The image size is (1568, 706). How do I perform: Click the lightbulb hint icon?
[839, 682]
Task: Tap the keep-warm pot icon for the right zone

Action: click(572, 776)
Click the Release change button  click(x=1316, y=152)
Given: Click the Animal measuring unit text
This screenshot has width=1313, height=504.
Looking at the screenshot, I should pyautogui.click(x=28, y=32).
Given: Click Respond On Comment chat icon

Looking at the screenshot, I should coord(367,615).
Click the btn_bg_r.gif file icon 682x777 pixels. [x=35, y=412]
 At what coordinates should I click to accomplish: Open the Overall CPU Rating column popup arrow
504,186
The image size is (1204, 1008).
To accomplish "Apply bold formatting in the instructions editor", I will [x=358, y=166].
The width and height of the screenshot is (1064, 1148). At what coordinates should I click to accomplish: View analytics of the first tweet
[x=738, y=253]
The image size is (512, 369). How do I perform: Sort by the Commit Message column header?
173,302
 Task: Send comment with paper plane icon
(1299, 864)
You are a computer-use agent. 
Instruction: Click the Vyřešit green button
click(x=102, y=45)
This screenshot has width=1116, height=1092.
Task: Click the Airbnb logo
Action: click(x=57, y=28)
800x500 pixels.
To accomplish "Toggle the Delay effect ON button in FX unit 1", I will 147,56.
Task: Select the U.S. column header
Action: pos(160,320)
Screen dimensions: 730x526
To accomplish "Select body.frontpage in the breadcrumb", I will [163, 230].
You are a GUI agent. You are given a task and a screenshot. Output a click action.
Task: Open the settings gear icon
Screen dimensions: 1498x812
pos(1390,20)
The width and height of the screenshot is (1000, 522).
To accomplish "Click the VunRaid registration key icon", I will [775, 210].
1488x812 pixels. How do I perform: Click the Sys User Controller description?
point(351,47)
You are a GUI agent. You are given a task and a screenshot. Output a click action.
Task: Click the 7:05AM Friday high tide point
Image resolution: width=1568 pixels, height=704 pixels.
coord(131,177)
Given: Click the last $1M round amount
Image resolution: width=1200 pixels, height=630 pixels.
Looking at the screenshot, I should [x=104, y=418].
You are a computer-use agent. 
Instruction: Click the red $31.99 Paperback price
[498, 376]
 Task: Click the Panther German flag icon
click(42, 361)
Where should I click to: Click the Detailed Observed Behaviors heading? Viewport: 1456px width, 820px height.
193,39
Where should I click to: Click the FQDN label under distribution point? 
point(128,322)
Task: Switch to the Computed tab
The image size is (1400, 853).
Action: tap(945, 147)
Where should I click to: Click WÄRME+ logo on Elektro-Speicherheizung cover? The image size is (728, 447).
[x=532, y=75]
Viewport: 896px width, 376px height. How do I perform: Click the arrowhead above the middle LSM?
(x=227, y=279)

--------------------

CONSIGNE —
Extrayez telles quelles les lignes des entrées, en commençant par celle qui contient « 800x500 pixels. » et en terminant par celle qui contient « Action: tap(945, 147) », ces deux lignes comprises.

SOLUTION —
800x500 pixels.
To accomplish "Toggle the Delay effect ON button in FX unit 1", I will 147,56.
Task: Select the U.S. column header
Action: pos(160,320)
Screen dimensions: 730x526
To accomplish "Select body.frontpage in the breadcrumb", I will [163, 230].
You are a GUI agent. You are given a task and a screenshot. Output a click action.
Task: Open the settings gear icon
Screen dimensions: 1498x812
pos(1390,20)
The width and height of the screenshot is (1000, 522).
To accomplish "Click the VunRaid registration key icon", I will [775, 210].
1488x812 pixels. How do I perform: Click the Sys User Controller description?
point(351,47)
You are a GUI agent. You are given a task and a screenshot. Output a click action.
Task: Click the 7:05AM Friday high tide point
Image resolution: width=1568 pixels, height=704 pixels.
coord(131,177)
Given: Click the last $1M round amount
Image resolution: width=1200 pixels, height=630 pixels.
Looking at the screenshot, I should [x=104, y=418].
You are a computer-use agent. 
Instruction: Click the red $31.99 Paperback price
[498, 376]
 Task: Click the Panther German flag icon
click(42, 361)
Where should I click to: Click the Detailed Observed Behaviors heading? Viewport: 1456px width, 820px height.
193,39
Where should I click to: Click the FQDN label under distribution point? 
point(128,322)
Task: Switch to the Computed tab
The image size is (1400, 853).
Action: tap(945, 147)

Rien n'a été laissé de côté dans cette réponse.